[Opening Material supplied section]

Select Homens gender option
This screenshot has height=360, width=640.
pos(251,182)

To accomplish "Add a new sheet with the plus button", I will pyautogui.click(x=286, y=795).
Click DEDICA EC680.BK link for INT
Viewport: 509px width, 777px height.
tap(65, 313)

[Closing Material supplied section]

Transcribe all of the entries without altering anything.

Select Homens gender option
This screenshot has height=360, width=640.
pos(251,182)

To accomplish "Add a new sheet with the plus button", I will pyautogui.click(x=286, y=795).
Click DEDICA EC680.BK link for INT
Viewport: 509px width, 777px height.
tap(65, 313)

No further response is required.